→ Given task
Quote the lines starting at the line that contains "The width and" and ending after the line that contains "(x=615, y=343)", leaving out the pictures.

→ Dataset rows
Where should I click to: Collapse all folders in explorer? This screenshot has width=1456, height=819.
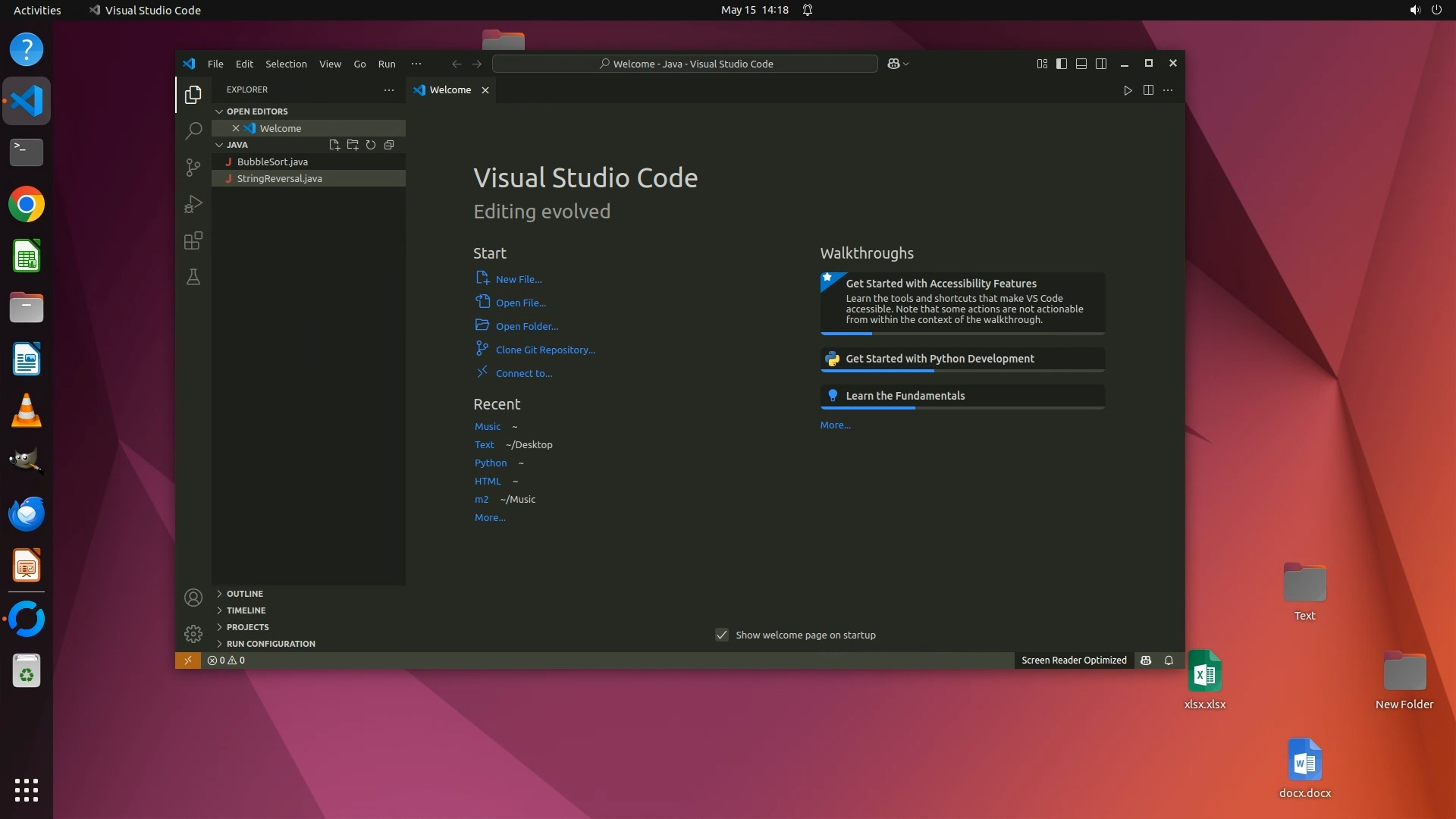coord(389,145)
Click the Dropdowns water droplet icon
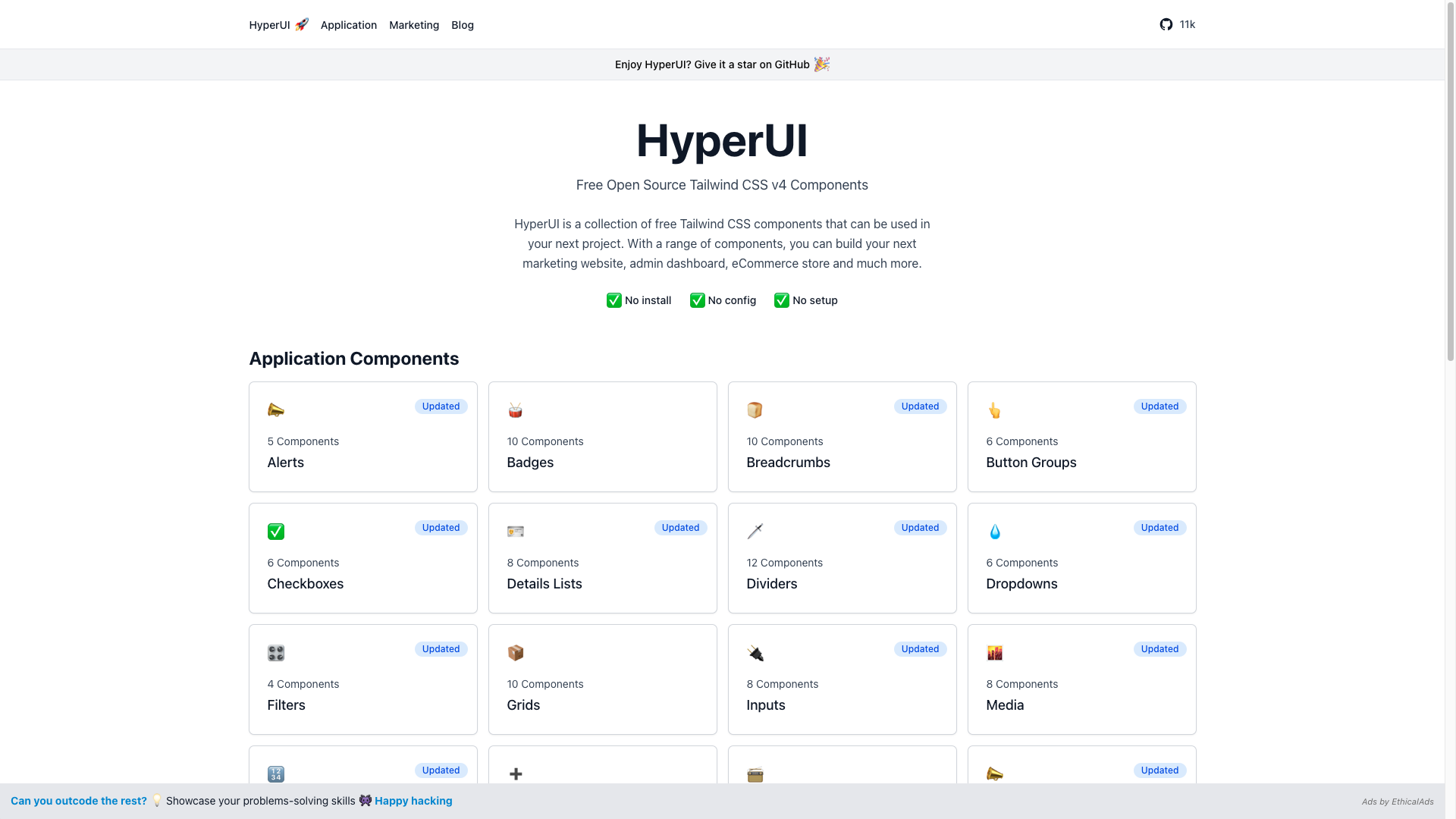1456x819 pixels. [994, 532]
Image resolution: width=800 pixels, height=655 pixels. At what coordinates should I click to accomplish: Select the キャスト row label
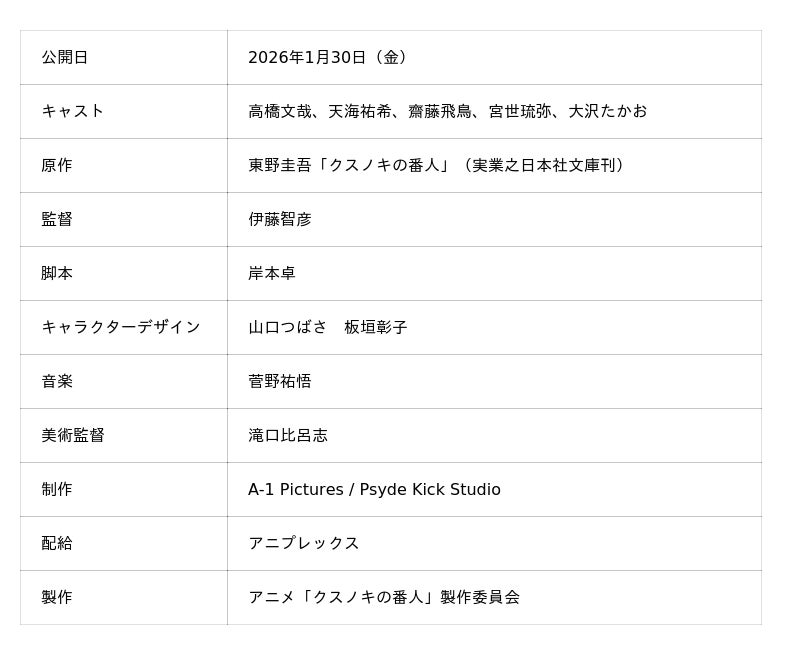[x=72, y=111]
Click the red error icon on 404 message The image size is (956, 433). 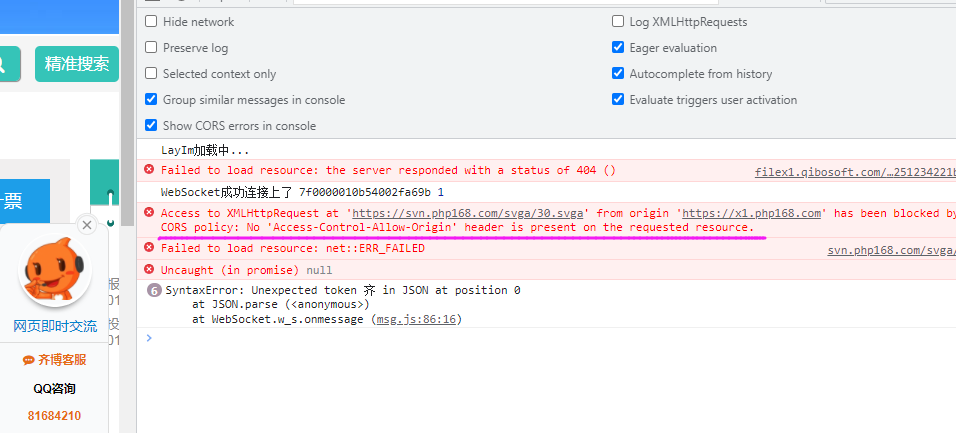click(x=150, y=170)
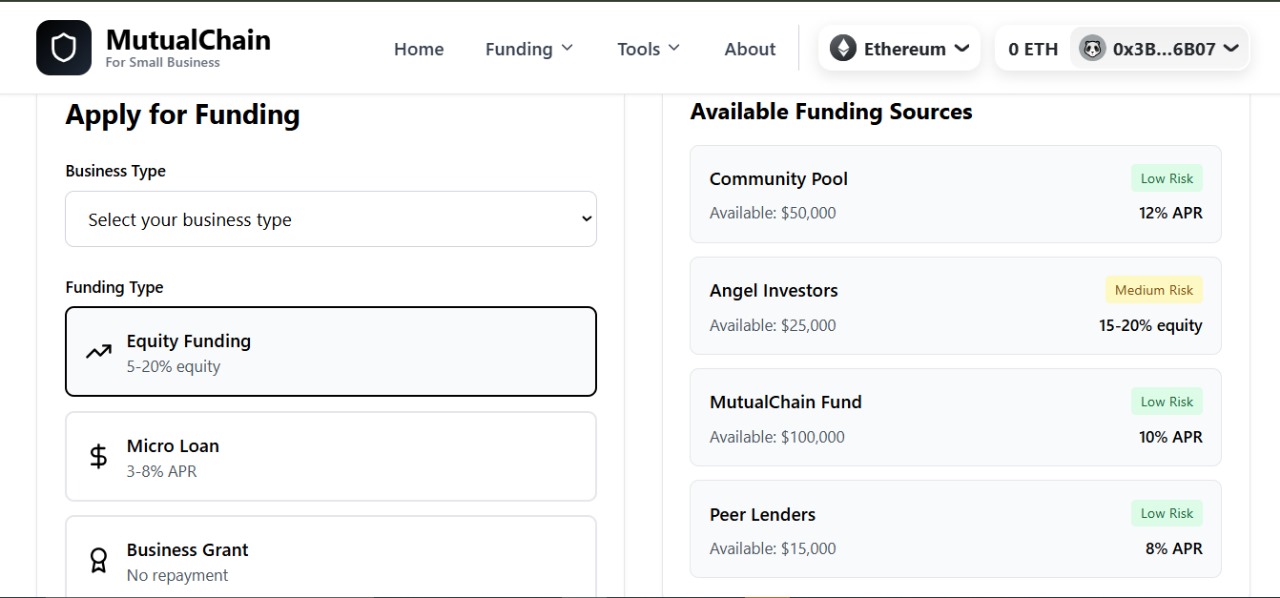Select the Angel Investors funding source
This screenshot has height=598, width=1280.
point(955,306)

---

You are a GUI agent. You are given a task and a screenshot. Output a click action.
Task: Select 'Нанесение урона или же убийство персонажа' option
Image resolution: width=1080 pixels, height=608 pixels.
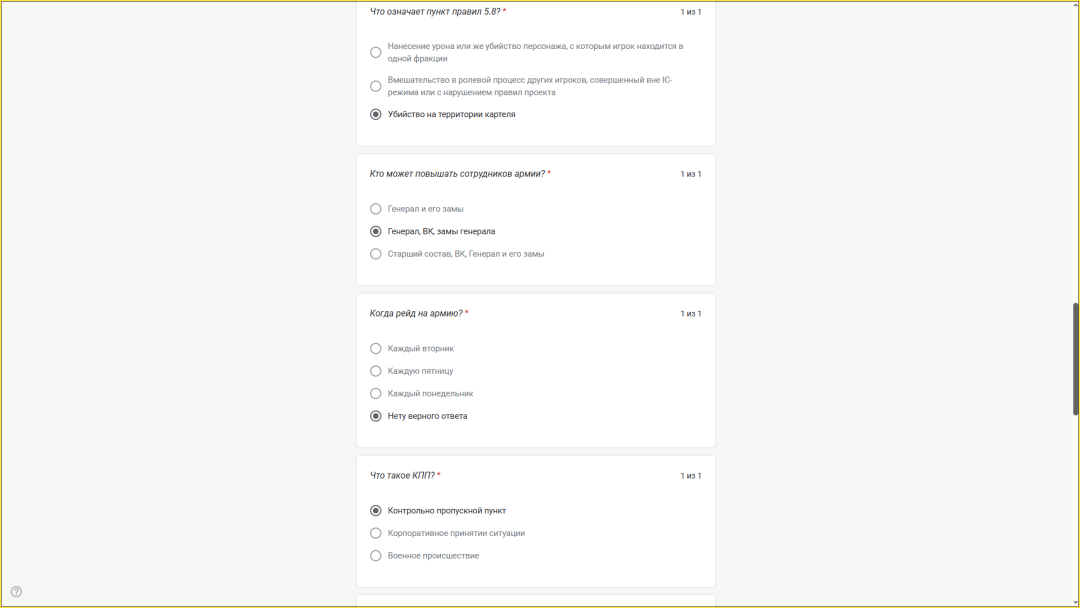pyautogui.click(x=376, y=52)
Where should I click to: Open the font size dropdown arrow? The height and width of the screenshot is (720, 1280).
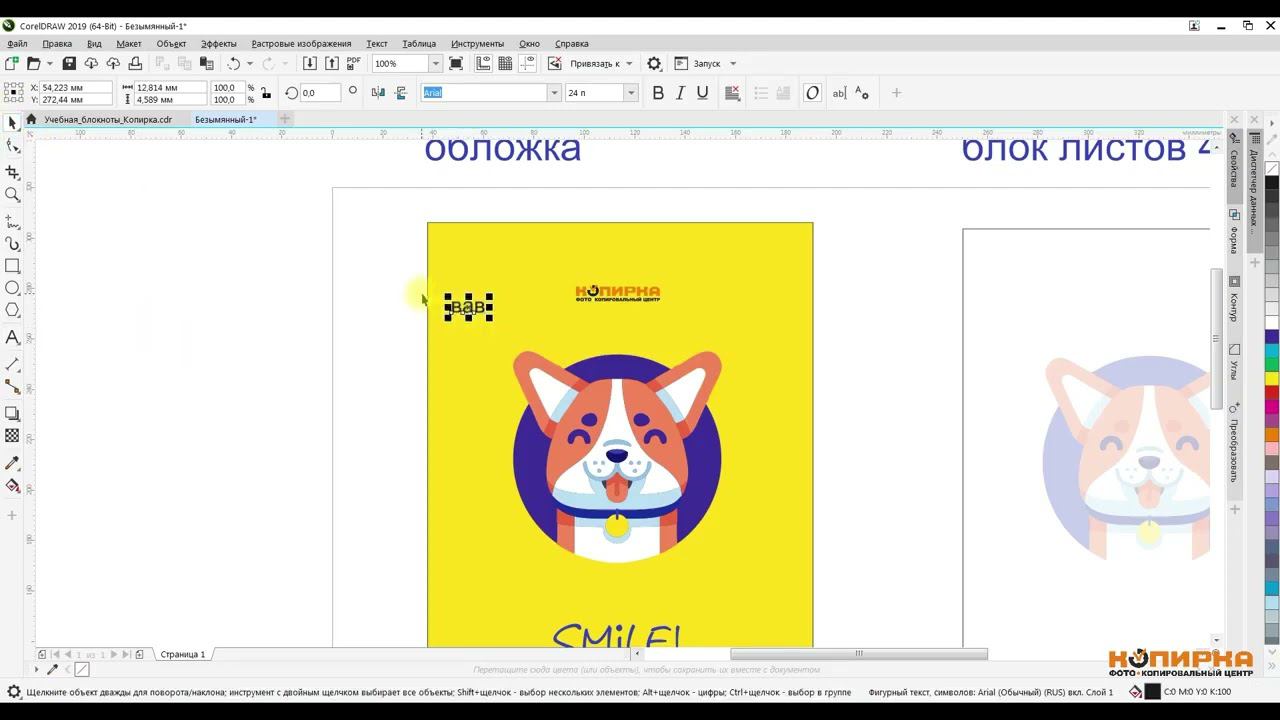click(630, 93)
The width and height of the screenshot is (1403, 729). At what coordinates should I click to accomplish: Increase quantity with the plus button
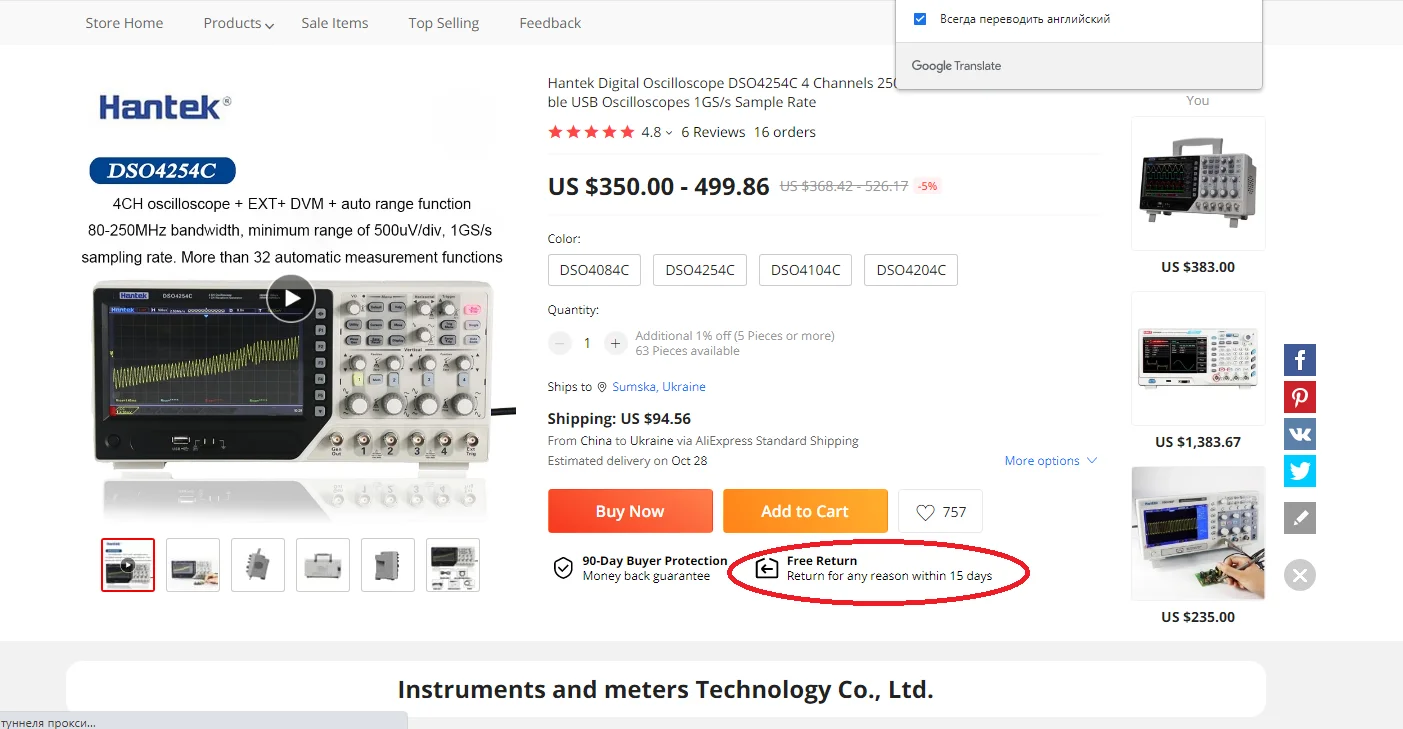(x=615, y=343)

* * *

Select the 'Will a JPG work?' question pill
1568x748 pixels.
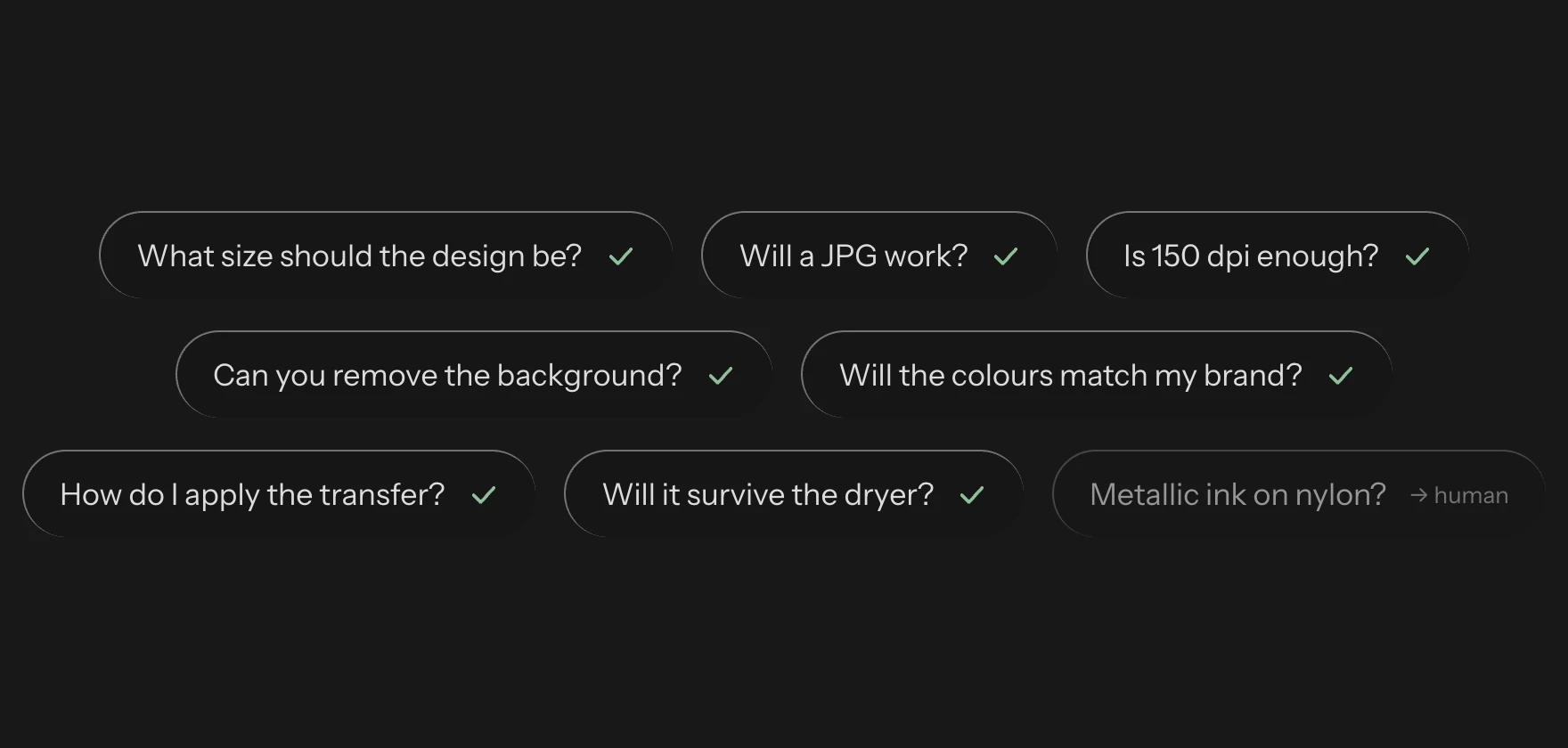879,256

→ Exercise solution
The width and height of the screenshot is (1403, 729). At what coordinates should I click to accomplish: Increase quantity with the plus button
(x=615, y=343)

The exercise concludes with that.